Algeria’s parliament has unanimously passed a law declaring France’s colonisation of the country a crime, escalating tensions between the two nations and renewing demands for an official apology and reparations, The Guardian reported.
The vote took place on Wednesday in Algiers, where lawmakers stood in the chamber wearing scarves in the colours of the national flag and chanted “long live Algeria” as they applauded the bill’s adoption.
The legislation states that France holds “legal responsibility for its colonial past in Algeria and the tragedies it caused.”
The move comes amid a deepening diplomatic crisis between Algiers and Paris.
The speaker of parliament, Ibrahim Boughali, said the vote would send “a clear message, both internally and externally, that Algeria’s national memory is neither erasable nor negotiable,” according to the state news agency APS.
The law formally lists what it describes as the “crimes of French colonisation”, including nuclear tests, extrajudicial killings, “physical and psychological torture” and the “systematic plundering of resources”.
It also stated that “full and fair compensation for all material and moral damages caused by French colonisation is an inalienable right of the Algerian state and people”.

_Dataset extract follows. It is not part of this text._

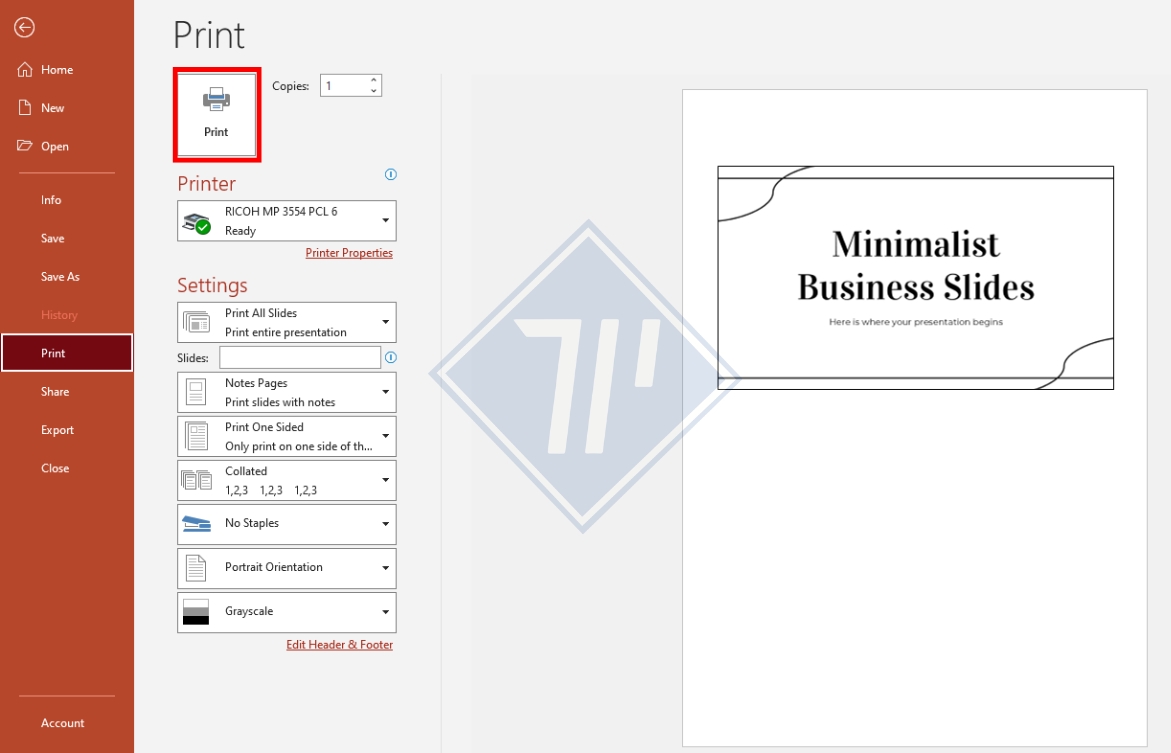Click the info icon beside Printer heading
Screen dimensions: 1171x753
click(x=391, y=174)
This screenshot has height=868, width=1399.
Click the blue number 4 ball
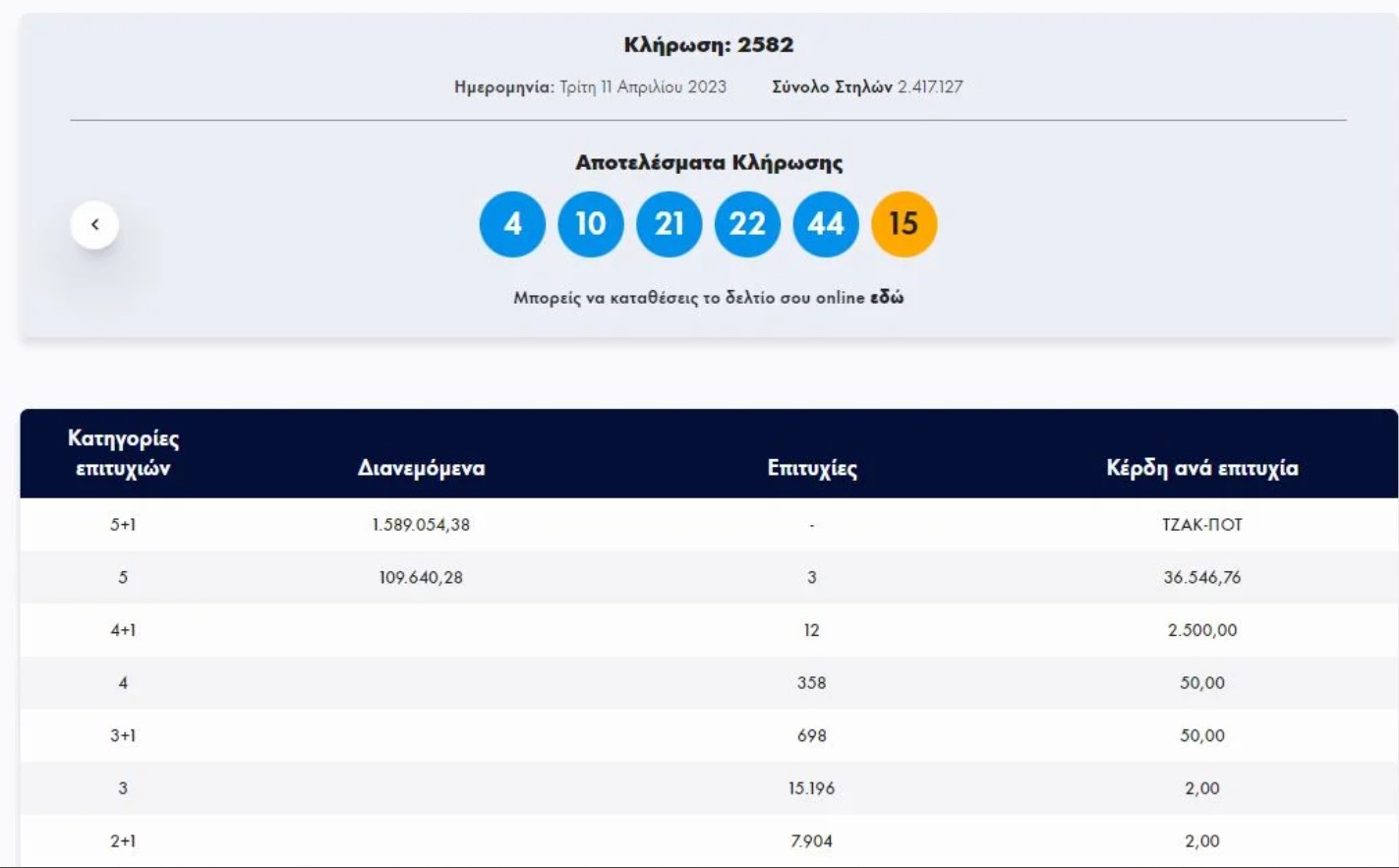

France ruled Algeria from 1830 until 1962, a period marked by mass killings and large-scale deportations, culminating in the war of independence between 1954 and 1962. Algeria says the conflict killed 1.5 million people, while French historians estimate a total death toll of about 500,000, including 400,000 Algerians.
French President Emmanuel Macron has previously described the colonisation of Algeria as a “crime against humanity” but has stopped short of issuing a formal apology.
Asked last week about the parliamentary vote in Algiers, the French foreign ministry spokesperson, Pascal Confavreux, said he would not comment on “political debates taking place in foreign countries.”
Hosni Kitouni, a researcher in colonial history at the University of Exeter, said the legislation would not have legal force beyond Algeria.
“Legally, this law has no international scope and therefore is not binding for France,” he said. However, he added that “its political and symbolic significance is important: it marks a rupture in the relationship with France in terms of memory.”